Un anno vissuto nella penombra per i profitti delle aziende europee e italiane, che rimangono lontano dai riflettori puntati tutti ormai da tempo sulle star di Wall street e in particolare sul settore tecnologico, ma sono anche pronte a prendersi la rivincita nei dodici mesi che ci attendono. La conferma arriverà con tutta probabilità dalla stagione delle trimestrali, pronta a entrare nel vivo la prossima settimana anche su questa sponda dell’Atlantico e nel nostro Paese. I dati sul quarto trimestre concluderanno un 2025 nel corso del quale le società che compongono l’indice Stoxx 600 paneuropeo hanno limato il monte utili dell’1% rispetto all’esercizio precedente a 741,8 miliardi di euro, secondo previsioni più aggiornate raccolte fra gli analisti da Lseg I/B/E/S.

Le difficoltà del 2025

L’incertezza sui dazi, il vento contrario del mini-dollaro e soprattutto un motore della crescita che ha battuto in testa lungo tutto l’anno sono di sicuro i fattori principali che hanno condizionato la redditività per le imprese europee, segnando ancora una volta la differenza rispetto agli Stati Uniti.
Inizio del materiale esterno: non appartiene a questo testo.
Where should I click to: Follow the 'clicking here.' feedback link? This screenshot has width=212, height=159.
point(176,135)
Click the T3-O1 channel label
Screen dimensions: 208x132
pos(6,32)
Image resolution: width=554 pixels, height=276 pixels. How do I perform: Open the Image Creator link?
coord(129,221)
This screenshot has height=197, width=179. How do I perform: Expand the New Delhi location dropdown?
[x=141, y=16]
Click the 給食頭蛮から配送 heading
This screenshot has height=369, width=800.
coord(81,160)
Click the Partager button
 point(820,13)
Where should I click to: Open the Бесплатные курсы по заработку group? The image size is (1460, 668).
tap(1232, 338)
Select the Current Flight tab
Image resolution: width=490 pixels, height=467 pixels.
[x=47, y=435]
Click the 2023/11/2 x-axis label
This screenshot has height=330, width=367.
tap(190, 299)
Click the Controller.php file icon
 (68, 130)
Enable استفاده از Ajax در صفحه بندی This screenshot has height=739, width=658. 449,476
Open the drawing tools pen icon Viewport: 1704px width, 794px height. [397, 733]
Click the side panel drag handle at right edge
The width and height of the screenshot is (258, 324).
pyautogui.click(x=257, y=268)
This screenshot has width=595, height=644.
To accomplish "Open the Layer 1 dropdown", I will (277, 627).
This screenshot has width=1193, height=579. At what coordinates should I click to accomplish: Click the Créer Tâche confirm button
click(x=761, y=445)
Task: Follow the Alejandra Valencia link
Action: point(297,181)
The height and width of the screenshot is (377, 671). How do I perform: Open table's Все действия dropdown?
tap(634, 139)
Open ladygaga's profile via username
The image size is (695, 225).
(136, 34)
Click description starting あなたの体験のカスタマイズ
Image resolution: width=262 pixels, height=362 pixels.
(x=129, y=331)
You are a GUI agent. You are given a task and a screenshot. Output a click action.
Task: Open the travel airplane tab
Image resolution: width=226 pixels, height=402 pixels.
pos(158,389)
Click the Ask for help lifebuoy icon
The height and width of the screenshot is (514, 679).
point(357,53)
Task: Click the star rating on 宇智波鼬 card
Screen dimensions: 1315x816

Alcuni di questi elementi frenanti potrebbero tuttavia dissolversi almeno in parte nel 2026, grazie soprattutto ai piani fiscali espansivi previsti in Paesi chiave come la Germania e ai forti investimenti necessari per il settore della difesa e per creare le infrastrutture necessarie ai data center. Tutto questo sarebbe in grado, sempre in base alle indicazioni di Lseg I/B/E/S, di propiziare una progressiva accelerazione della dinamica degli utili aziendali europei, che potrebbe culminare con un progresso su base annua del 13,2% nel quarto trimestre.